*THE TASK:*
Reproduce the material word for word, from the line containing "At what coordinates should I click to accomplish: Click the up" to the line containing "Looking at the", and omit the pictures from your copy.

*SUPPLIED DATA:*

══════════

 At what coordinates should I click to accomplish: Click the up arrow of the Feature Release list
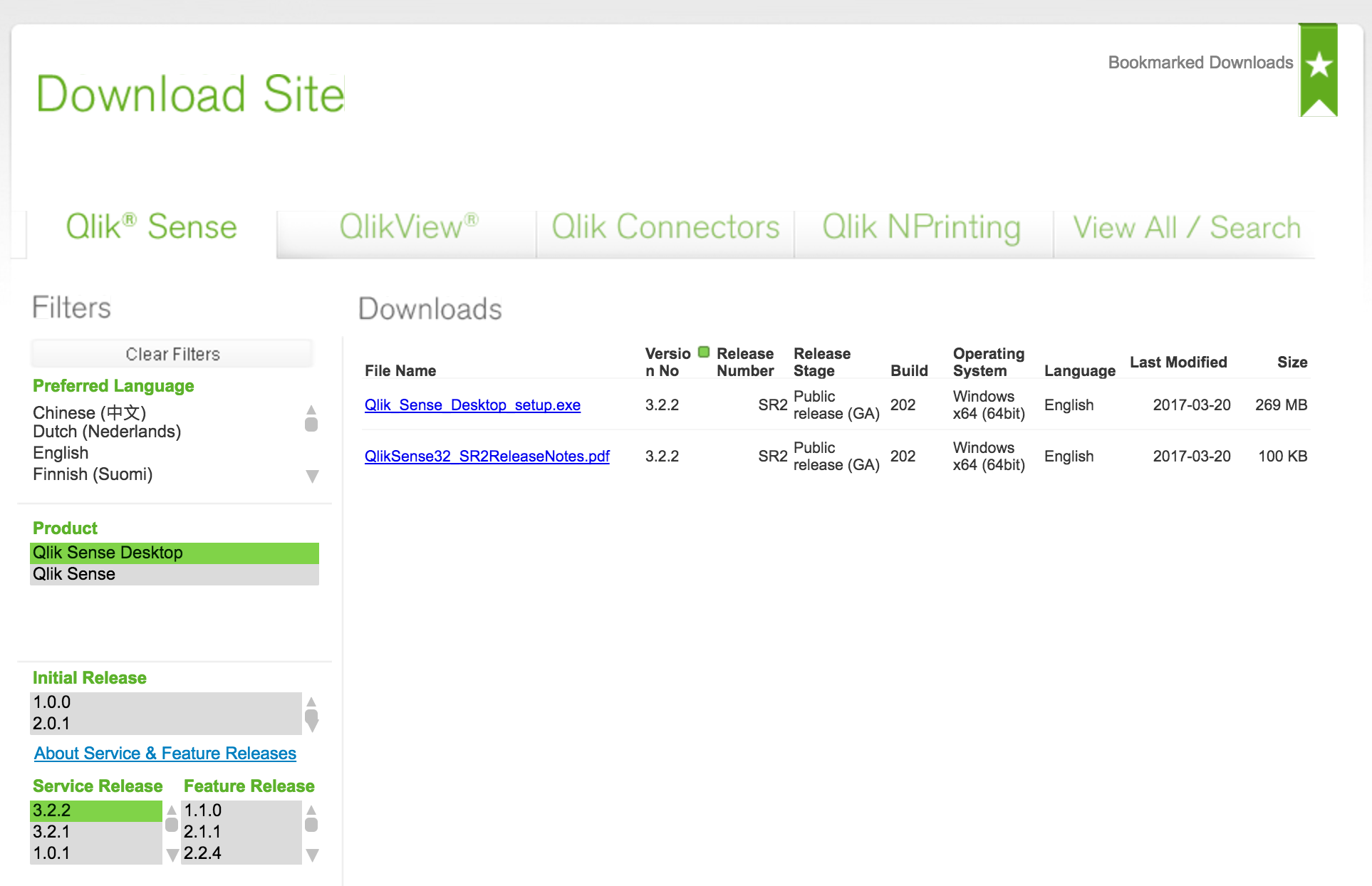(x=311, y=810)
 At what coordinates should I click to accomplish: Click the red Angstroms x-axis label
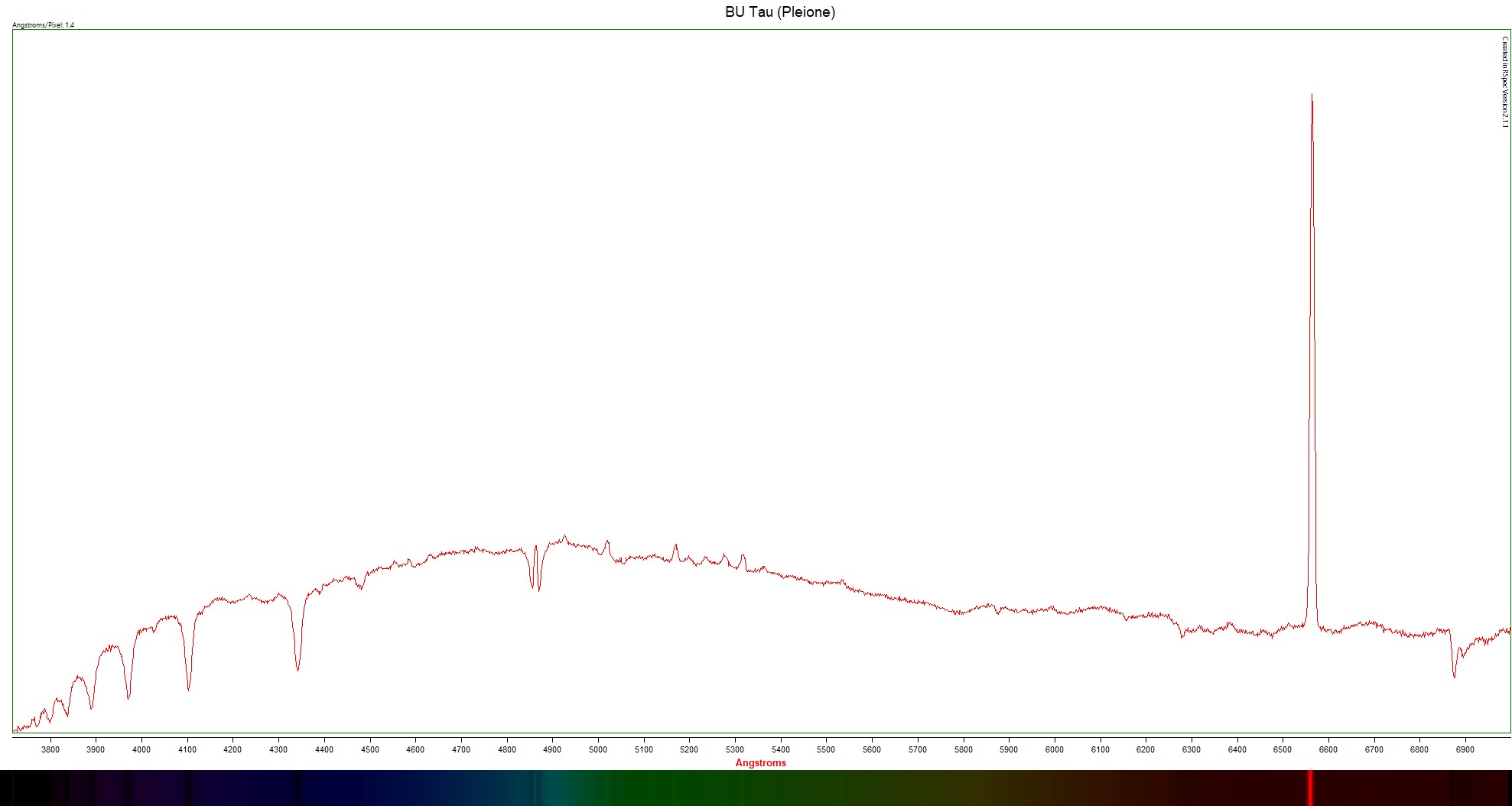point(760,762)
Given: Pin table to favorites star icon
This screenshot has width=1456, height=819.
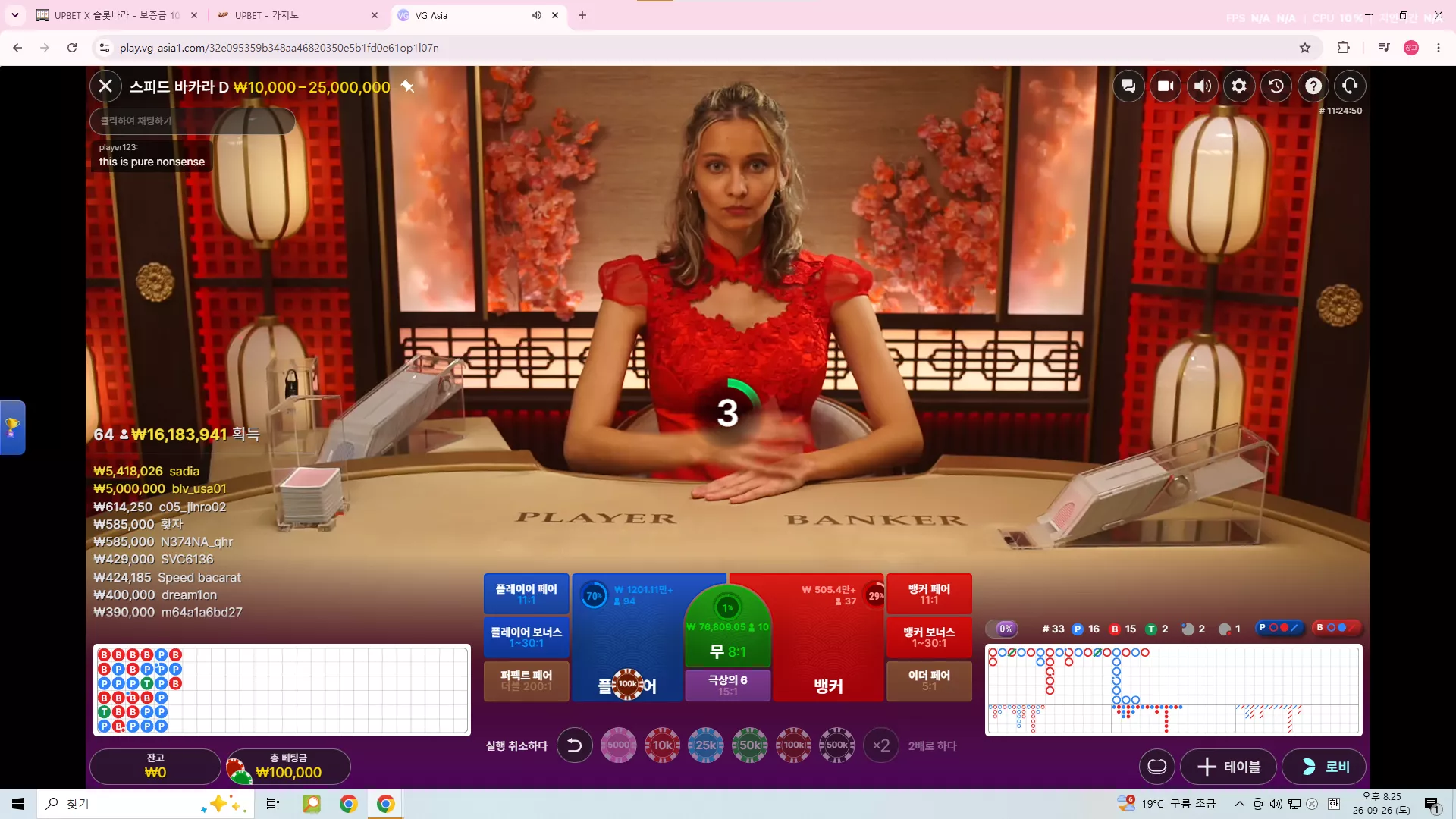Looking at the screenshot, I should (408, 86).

══════════

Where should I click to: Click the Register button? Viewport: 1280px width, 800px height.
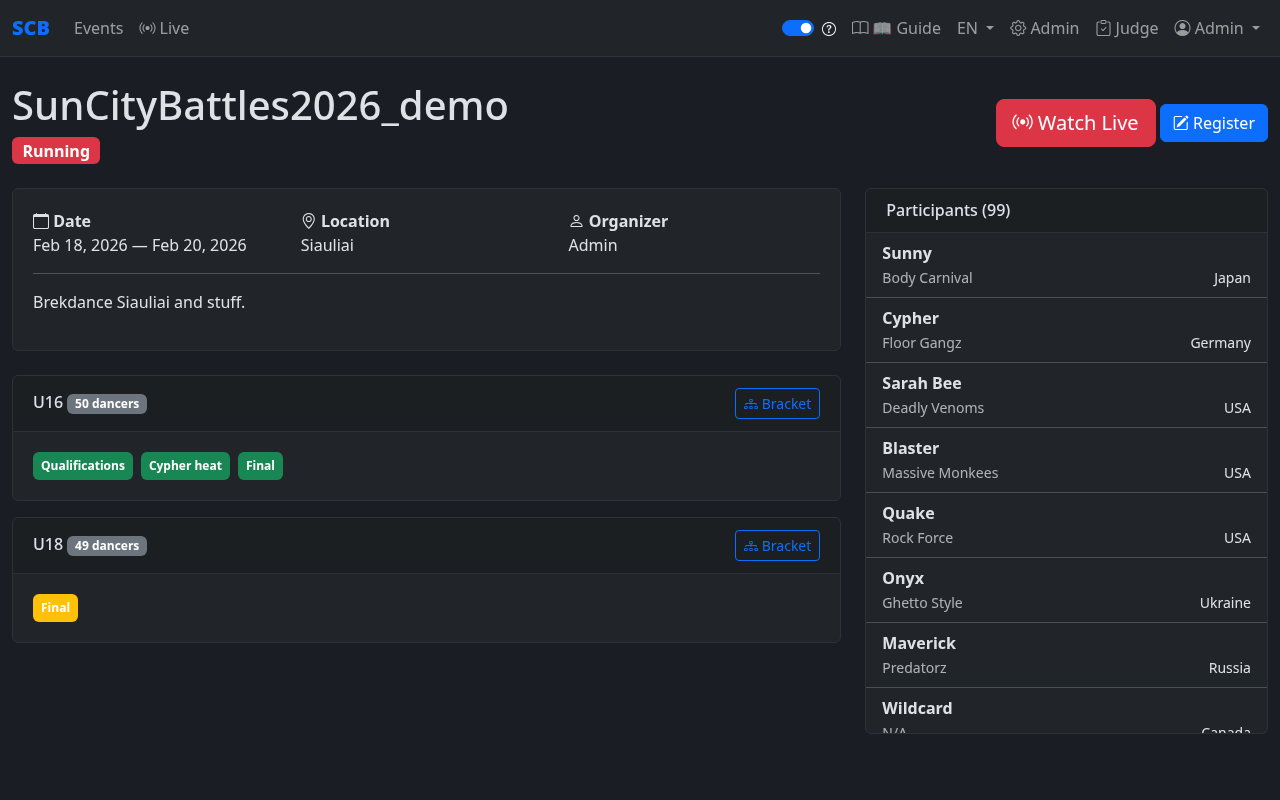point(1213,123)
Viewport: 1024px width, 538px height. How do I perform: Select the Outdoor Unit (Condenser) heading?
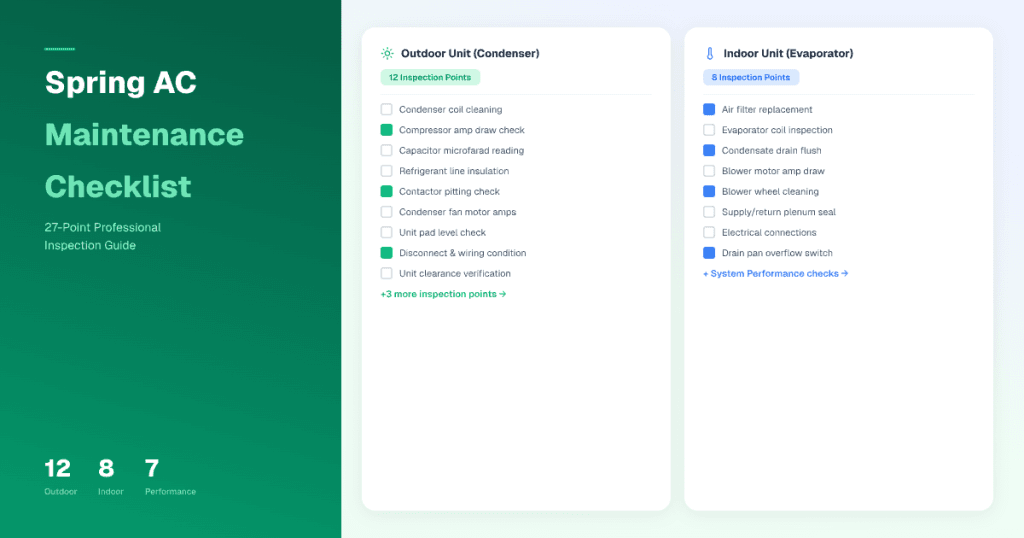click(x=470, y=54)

══════════

*SOLUTION FOR THIS EXERCISE:*
 At what coordinates should I click to accomplish: Click the up arrow of the Feature Release list
(x=311, y=810)
 At what coordinates should I click to accomplish: Click the red Angstroms x-axis label
point(760,762)
Given: Pin table to favorites star icon
This screenshot has width=1456, height=819.
Looking at the screenshot, I should (408, 86).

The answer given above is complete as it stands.